Assignment —
Given the entries below, please return each one exactly.

Given data —
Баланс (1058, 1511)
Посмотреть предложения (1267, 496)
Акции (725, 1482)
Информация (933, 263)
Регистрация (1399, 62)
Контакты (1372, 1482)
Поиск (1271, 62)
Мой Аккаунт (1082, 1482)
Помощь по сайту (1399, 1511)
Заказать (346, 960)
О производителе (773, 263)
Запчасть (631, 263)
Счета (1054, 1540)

Solved problem —
Баланс (1058, 1511)
Посмотреть предложения (1267, 496)
Акции (725, 1482)
Информация (933, 263)
Регистрация (1399, 62)
Контакты (1372, 1482)
Поиск (1271, 62)
Мой Аккаунт (1082, 1482)
Помощь по сайту (1399, 1511)
Заказать (346, 960)
О производителе (773, 263)
Запчасть (631, 263)
Счета (1054, 1540)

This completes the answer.